Entries taken from a collection
##########
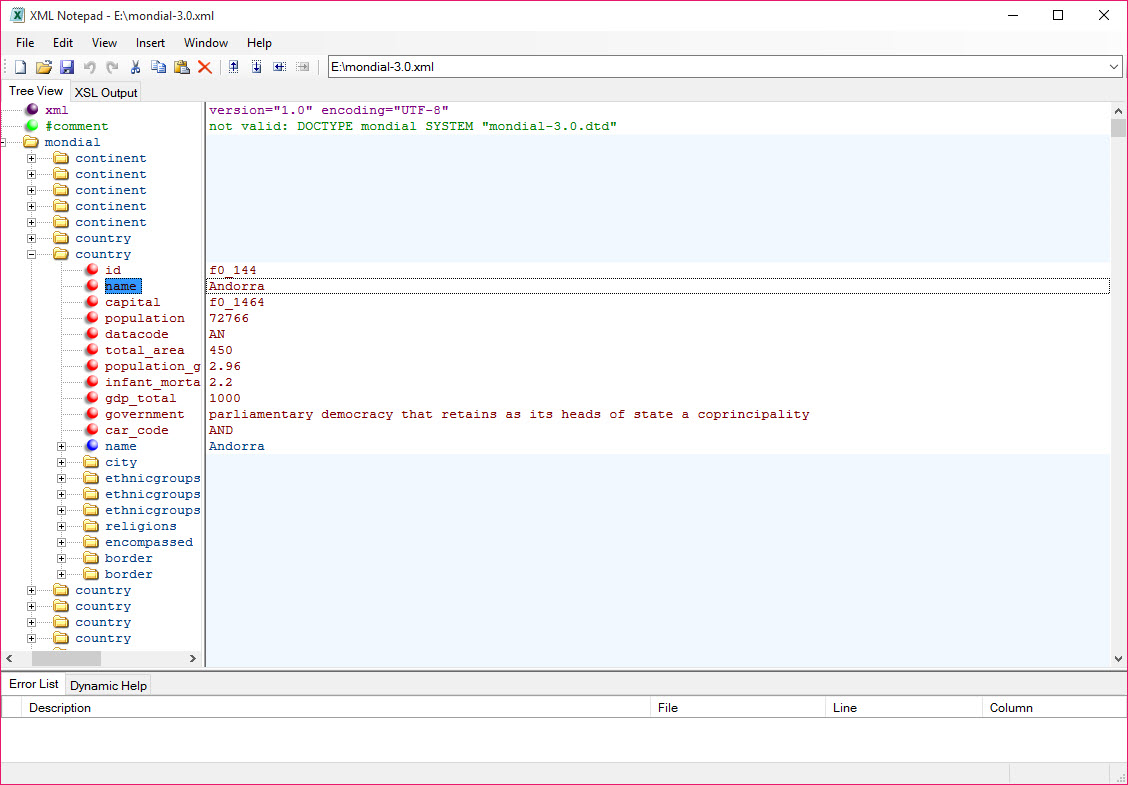1128x785 pixels.
Task: Click the tree's horizontal scrollbar right arrow
Action: [195, 659]
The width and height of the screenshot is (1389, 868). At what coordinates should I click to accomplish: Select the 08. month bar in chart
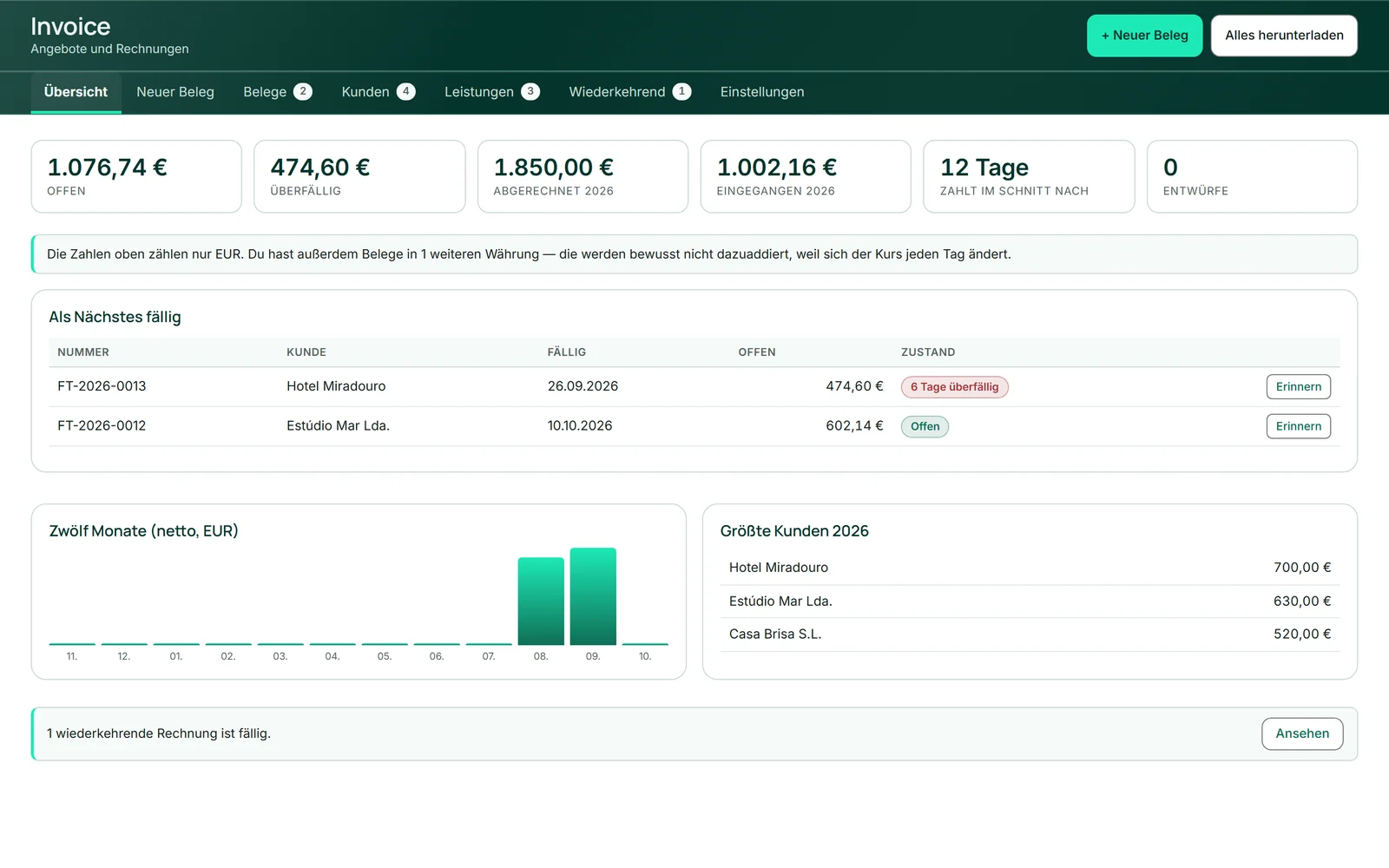click(x=541, y=602)
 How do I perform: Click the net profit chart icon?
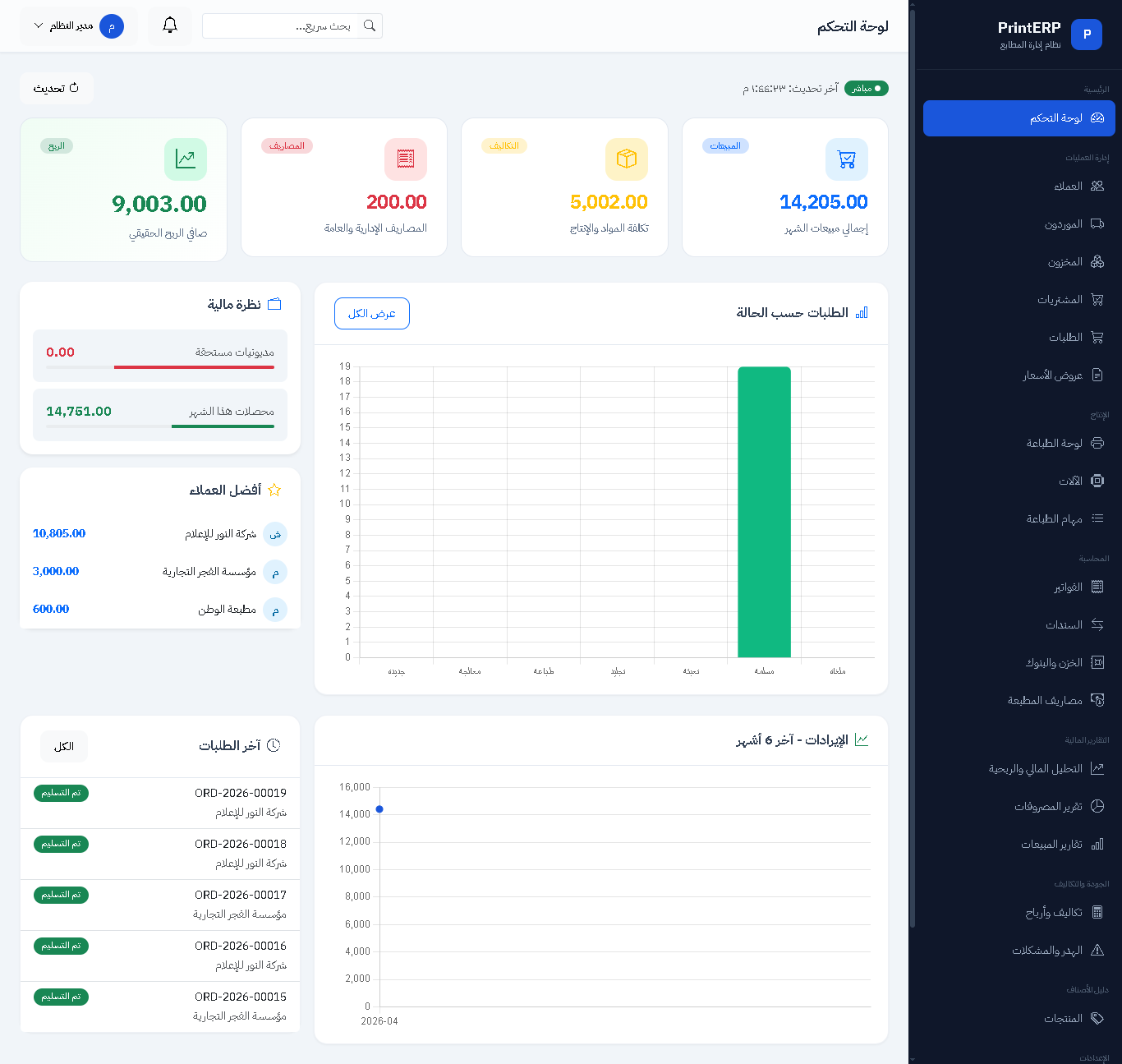185,159
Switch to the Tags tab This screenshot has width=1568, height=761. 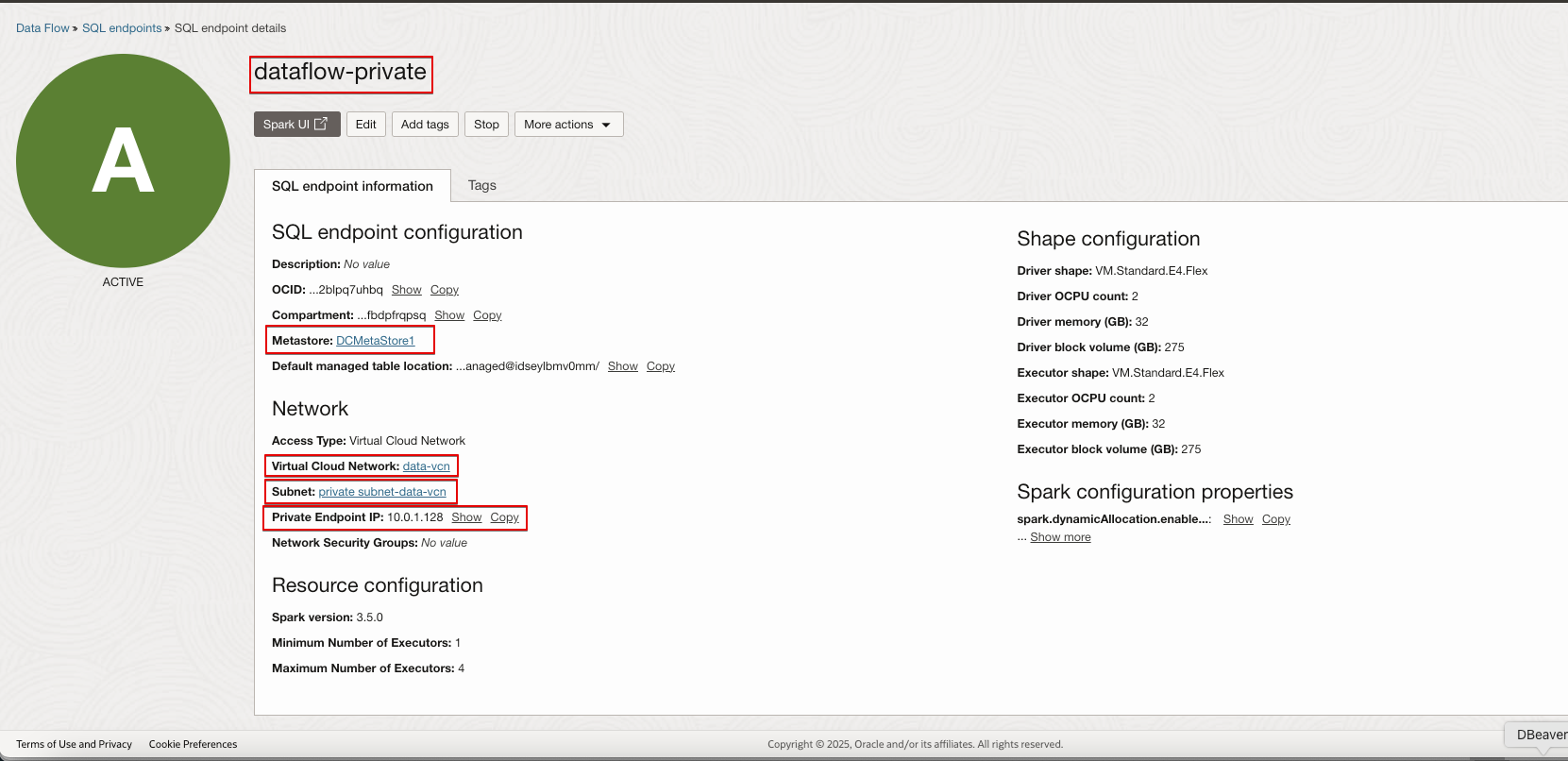coord(481,186)
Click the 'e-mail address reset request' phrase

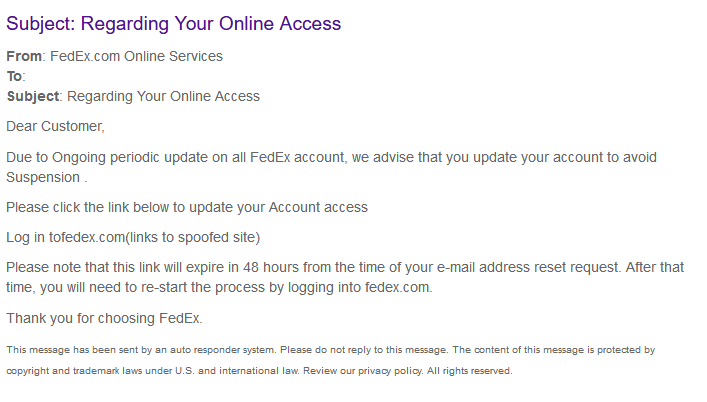(x=528, y=267)
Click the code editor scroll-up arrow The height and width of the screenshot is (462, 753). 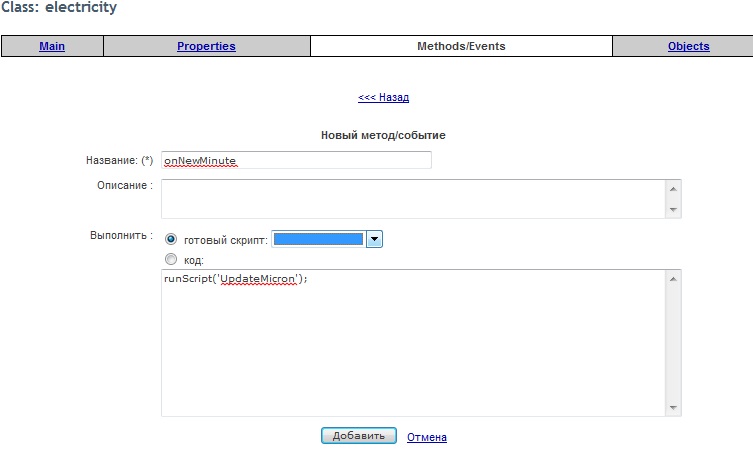674,278
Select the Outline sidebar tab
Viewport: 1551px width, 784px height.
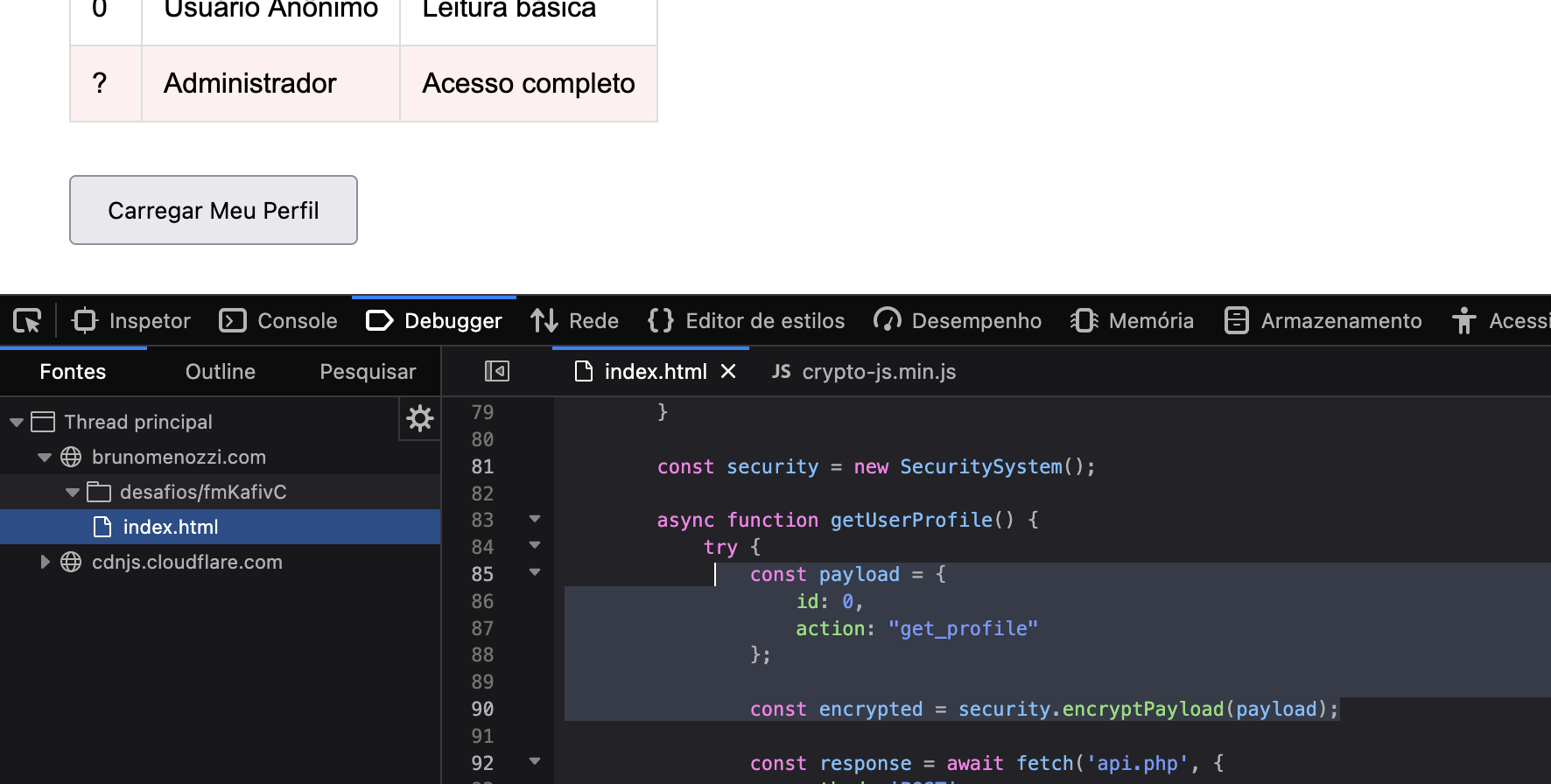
##########
◆ Objective
Starting at the line that contains "Select the Outline sidebar tab" and continuing through the end of the entries, write those lines again with "Outline" swapped for "Layers" and everything else unchanged. Leave the pictures out of your answer.

◆ Written solution
Select the Layers sidebar tab
Viewport: 1551px width, 784px height.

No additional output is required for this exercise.